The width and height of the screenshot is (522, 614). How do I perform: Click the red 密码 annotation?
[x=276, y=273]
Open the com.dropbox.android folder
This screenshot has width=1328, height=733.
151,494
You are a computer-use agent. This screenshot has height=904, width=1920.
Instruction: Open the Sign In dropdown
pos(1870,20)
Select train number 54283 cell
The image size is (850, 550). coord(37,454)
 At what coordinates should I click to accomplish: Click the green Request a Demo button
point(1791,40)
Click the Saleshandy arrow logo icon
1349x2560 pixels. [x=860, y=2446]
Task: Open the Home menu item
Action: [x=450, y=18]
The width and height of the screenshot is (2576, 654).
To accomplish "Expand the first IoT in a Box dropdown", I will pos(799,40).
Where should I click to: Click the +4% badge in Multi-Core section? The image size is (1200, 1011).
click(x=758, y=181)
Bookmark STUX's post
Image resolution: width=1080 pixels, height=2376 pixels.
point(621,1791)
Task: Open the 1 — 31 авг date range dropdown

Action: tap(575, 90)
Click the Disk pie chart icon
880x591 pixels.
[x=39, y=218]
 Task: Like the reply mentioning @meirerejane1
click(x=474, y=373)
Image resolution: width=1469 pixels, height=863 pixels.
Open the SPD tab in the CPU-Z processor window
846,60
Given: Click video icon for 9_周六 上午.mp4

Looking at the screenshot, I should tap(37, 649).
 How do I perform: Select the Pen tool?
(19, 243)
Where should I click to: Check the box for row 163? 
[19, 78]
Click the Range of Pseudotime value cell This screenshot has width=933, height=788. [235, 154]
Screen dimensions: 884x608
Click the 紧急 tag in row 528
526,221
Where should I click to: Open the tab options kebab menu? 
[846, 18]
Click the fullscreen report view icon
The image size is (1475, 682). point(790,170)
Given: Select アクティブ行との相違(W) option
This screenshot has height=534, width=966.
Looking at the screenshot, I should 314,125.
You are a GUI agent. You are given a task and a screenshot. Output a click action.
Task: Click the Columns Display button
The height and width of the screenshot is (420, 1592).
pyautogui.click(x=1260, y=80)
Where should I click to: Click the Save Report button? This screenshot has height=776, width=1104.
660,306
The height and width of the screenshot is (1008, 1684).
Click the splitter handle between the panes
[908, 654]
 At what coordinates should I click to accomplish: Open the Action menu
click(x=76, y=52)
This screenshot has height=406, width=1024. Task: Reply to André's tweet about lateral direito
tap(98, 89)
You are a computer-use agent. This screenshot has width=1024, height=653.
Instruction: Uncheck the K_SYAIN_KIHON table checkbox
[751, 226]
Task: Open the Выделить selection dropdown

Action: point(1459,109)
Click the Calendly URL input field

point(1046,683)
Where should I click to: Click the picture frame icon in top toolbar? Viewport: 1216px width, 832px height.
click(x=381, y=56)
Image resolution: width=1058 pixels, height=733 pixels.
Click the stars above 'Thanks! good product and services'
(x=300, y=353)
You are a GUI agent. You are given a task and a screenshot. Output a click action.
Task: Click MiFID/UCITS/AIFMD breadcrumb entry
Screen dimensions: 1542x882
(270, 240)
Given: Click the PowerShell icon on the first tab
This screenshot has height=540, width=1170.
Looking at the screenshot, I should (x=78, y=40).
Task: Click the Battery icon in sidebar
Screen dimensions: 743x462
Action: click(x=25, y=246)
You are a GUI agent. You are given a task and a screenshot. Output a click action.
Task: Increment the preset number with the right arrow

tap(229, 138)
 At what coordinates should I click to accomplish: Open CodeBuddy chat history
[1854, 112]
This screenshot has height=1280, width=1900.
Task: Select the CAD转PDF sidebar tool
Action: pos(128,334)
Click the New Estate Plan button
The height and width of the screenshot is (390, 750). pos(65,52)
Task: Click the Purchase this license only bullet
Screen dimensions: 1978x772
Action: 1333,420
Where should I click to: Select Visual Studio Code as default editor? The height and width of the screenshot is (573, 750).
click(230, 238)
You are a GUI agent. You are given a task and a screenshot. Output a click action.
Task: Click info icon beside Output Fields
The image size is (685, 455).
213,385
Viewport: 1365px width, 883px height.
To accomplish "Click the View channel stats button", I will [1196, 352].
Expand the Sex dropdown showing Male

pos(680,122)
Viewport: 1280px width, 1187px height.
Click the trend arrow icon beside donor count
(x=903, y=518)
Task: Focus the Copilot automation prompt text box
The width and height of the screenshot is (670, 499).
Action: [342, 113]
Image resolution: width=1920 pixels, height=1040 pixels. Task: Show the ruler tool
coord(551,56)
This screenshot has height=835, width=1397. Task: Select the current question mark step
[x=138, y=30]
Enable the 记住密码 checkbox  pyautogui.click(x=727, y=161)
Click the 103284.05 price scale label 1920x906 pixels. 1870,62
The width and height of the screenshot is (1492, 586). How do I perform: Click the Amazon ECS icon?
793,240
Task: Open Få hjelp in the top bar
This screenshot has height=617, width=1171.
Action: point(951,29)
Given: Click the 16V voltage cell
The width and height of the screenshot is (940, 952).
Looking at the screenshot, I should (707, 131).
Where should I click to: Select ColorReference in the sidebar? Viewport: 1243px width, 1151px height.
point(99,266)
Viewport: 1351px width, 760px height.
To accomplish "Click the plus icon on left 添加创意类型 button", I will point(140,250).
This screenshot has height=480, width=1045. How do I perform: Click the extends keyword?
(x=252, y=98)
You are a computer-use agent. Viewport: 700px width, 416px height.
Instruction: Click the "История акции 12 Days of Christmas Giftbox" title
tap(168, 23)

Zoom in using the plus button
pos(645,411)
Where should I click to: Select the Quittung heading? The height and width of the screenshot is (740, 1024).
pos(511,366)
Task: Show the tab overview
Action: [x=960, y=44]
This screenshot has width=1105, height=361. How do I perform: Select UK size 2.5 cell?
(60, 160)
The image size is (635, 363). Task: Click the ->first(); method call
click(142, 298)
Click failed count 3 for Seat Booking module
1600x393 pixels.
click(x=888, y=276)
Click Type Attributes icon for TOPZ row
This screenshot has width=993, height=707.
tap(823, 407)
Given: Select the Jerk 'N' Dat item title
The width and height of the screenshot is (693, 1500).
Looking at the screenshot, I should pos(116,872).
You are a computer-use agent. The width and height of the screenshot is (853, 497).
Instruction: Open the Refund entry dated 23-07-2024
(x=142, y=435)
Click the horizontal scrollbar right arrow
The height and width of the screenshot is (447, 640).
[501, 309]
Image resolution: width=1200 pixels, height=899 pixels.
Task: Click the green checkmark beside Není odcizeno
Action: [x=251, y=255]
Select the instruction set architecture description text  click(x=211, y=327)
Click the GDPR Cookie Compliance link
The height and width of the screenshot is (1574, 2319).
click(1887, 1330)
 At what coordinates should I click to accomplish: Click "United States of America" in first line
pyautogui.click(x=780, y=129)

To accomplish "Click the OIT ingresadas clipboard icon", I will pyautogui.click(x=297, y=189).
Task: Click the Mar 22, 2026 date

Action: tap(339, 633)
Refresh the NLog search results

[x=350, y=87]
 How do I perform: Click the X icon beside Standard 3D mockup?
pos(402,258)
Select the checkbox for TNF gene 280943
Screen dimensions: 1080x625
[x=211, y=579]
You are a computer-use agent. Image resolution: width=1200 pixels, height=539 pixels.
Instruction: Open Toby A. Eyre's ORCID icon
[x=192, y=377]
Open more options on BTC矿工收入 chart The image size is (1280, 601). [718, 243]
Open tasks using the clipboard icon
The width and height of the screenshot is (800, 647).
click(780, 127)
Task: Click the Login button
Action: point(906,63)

▶ [WHAT TO DO] Go through the entries. Report every line that contains the word "computer".

▶ [EXERCISE OUTPUT]
You are a computer-use agent. This screenshot has height=904, width=1920.
You are a computer-use agent. This screenshot has width=1024, height=653.
You are a computer-use agent. Viewport: 700px width, 416px height.
You are a computer-use agent. The width and height of the screenshot is (853, 497).
You are a computer-use agent. Image resolution: width=1200 pixels, height=539 pixels.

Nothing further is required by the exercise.